Melnick predicts that offshoring will become the dominant trend in the games industry and he has expanded his own staff in preparation for that.

"I see our industry looking a lot more like the animation industry in a few years," he notes, "meaning that most of the work will be done in lower-cost markets with just the high-level project management done here. I believe that will be good for the industry overall and, frankly, the only way it can continue to grow."

At the International Game Developers Association, executive director Jason Della Rocca speaks of the "protectionist sentiment" in the U.S. game development community regarding offshoring and what it could mean to job opportunities. But, he adds, it's not an issue for the IGDA, which is an international organization.

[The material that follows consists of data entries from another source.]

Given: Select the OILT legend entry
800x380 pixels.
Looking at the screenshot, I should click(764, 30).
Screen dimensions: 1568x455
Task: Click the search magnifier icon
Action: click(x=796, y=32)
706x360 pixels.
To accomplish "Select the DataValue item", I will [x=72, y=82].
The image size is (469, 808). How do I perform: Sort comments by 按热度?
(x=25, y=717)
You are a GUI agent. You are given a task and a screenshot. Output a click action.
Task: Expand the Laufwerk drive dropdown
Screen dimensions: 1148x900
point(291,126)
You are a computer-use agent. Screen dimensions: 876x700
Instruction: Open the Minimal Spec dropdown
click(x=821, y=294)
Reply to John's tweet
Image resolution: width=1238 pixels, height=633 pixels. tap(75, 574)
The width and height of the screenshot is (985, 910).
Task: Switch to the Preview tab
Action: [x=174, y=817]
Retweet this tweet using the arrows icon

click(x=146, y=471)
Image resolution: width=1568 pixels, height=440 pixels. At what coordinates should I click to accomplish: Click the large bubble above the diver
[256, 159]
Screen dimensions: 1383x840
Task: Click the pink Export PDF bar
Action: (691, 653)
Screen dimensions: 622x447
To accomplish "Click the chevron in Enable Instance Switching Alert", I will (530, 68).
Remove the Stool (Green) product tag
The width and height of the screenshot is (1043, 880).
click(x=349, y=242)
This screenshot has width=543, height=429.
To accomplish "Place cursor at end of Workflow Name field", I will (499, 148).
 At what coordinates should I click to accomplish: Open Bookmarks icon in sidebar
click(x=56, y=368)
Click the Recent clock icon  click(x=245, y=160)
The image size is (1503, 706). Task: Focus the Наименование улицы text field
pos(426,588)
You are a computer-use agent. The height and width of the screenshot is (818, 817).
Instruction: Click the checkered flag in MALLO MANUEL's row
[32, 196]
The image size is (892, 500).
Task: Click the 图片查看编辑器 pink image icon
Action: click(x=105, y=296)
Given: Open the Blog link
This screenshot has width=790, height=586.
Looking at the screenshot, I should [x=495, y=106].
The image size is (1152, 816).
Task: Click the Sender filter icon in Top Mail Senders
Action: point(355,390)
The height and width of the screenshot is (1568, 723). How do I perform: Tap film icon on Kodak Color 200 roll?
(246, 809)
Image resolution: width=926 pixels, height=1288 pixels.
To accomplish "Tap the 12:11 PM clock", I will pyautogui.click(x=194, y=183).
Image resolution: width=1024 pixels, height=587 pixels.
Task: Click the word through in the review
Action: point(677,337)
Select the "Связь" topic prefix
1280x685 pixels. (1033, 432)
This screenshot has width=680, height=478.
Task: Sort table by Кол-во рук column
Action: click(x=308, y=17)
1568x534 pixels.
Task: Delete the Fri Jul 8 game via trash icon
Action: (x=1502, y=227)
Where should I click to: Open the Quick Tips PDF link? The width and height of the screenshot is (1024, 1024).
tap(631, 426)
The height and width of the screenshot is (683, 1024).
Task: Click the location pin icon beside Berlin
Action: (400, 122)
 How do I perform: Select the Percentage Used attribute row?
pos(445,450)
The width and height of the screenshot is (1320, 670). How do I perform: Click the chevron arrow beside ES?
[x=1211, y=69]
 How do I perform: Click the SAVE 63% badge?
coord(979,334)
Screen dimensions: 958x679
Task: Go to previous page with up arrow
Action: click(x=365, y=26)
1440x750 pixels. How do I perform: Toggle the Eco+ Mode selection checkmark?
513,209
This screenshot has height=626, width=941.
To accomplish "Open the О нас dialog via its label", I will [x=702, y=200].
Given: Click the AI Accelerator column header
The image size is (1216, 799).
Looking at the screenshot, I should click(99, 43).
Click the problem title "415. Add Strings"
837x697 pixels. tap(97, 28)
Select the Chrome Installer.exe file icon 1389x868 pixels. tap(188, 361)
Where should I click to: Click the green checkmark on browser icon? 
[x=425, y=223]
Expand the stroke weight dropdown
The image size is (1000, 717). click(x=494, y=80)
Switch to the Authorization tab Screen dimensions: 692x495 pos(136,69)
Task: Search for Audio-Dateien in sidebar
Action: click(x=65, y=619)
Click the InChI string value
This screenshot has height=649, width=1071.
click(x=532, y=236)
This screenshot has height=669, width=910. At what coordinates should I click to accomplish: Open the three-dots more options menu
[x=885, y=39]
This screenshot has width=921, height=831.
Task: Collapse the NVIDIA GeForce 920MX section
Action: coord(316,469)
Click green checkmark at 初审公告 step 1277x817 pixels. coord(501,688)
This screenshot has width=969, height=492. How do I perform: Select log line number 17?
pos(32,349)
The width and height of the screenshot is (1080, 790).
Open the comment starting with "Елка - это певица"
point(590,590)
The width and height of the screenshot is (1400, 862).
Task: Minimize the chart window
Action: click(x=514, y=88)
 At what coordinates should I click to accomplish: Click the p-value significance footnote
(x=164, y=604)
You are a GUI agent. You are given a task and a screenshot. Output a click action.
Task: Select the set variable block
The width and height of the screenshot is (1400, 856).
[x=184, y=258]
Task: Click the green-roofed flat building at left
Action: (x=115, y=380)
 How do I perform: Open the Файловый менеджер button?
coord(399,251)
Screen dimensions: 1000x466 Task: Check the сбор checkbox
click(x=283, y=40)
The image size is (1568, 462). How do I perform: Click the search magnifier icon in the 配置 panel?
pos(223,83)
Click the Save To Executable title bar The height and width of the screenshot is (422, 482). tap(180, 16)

"We're all over the world," he says. "So if someone is making games in the U.S. -- or in India -- we're happy. If others aren't happy, there's not much we can do about it other than to try and quantify the issue, to find out how many people are actually doing offshoring, and to determine whether jobs are being lost because of it. There aren't a lot of good numbers around. And, frankly, I don't believe offshoring eliminates jobs. More often, it's the result of too much work at a developer. As the manager, I might send out the easy stuff to do because I need my people to worry about the more important things."

Della Rocca agrees that offshoring may be the solution to some current developer staffing challenges.

"Every studio in the U.S. -- especially those that intend to build next-gen games -- has openings for programmers and artists and producers and designers. And there just aren't enough talented people to fill them," he maintains. "Next-gen may require triple the manpower, but that doesn't mean developers are getting triple the budget, and so they need to do a better job of managing that budget. Does that mean the industry may be forced to offshore? Maybe."

Over there, over here?

In a unique potential twist to the practice of offshoring, if Roger Green's plans come to fruition, there will be a "Code Boat" just off the coast of Los Angeles, where offshoring can take place -- just a lot closer to home. Green is the COO of SeaCode, a San Diego-based venture that plans to employ software developers for 24-hour, two-shift workdays. The benefits to clients, says Green, are the low cost of distant-shore offshoring, and the ease and reliability of a nearby American company. Plus, he adds, the protection of U.S. intellectual property laws.

"The stories of theft of code in India and other third-world countries abound, so this is no small thing," says Green.

His plan is to hire developers outside the U.S. -- especially in India, China and Russia -- who would be paid considerably less than their counterparts on the U.S. mainland. Cook believes he will be able to skirt US H-1B visa regulations (which cover skilled immigrant workers such as programmers) by categorizing the hires as "seamen."

He notes that he's gotten "definite interest" from videogame companies that are already outsourcing to foreign countries and want to bring the work back closer to home.

"That's because they've begun to discover that the savings of distant shore outsourcing are often erased by the 'gotchas' of trying to manage complex, rapidly changing projects across huge distances, dealing with foreign languages and cultures, the risks of travel, and communication problems," he says. "Game companies are particularly rattled by the spectre of unplanned delays and late delivery of product to a market that demands on-time product availability."

Green is performing due diligence on the ship he wants to purchase and, if everything is shipshape, he hopes to have a team of developers all aboard and setting sail by the first quarter of 2006.

Paul "The Game Master" Hyman was the editor-in-chief of CMP Media's GamePower. He's covered the games industry for over a dozen years. His columns for The Reporter run exclusively on the Web site.